Theoretical definition and experimental validation of an correction factor to standardize the absolute magnitude of simulated and clinical spatially-resolved diffuse reflectance spectra

Abstract

In the context of optical biopsy for the diagnosis of skin carcinoma, spatially resolved diffuse reflectance (SR-DR) spectroscopy is widely used to discern healthy from lesional tissues. The estimation of diagnostically relevant optical properties by means of inverse problem solving is one way to exploit the acquired clinical spectra. This method requires the comparison between the latter spectra collected with a medical device (MD), and the ones generated by the photons transport numerical simulations. However, this comparison is typically limited to shape comparison (spectra are normalized before a term-by-term comparison) due to non-standardization of the experimental DR spectra, for which magnitude depends on the multifiber optics probe geometry and on a preliminary calibration measurement performed on a spectralon DR standard illuminated at a given distance.

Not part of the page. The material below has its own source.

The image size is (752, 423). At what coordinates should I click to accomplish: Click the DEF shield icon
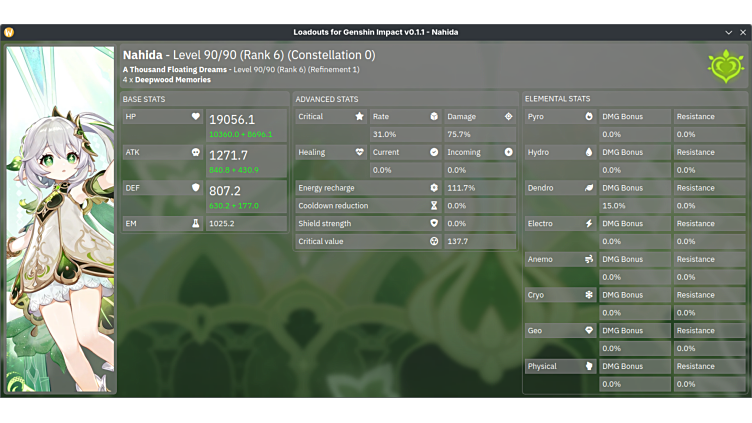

This study proposes to establish a corrective factor to overcome this dependence, and thus obtain clinical spectra whose intensity unit is identical to the simulated ones, i.e., the ratio between photons sent by the emitting fiber and captured by the collecting fibers. The photometric calculations leading to a theoretical value of this factor for various calibration measurement geometries are presented. Experimental validations performed on optical phantoms (with optical properties confirmed from double integrating sphere measurements) using an existing SR-DR MD reveal encouraging fitting between experimental and simulated calculation of such corrective factor. Those results highlight the interest of the method for the standardization of clinically acquired DR spectra i.e. their comparison in terms of absolute magnitudes.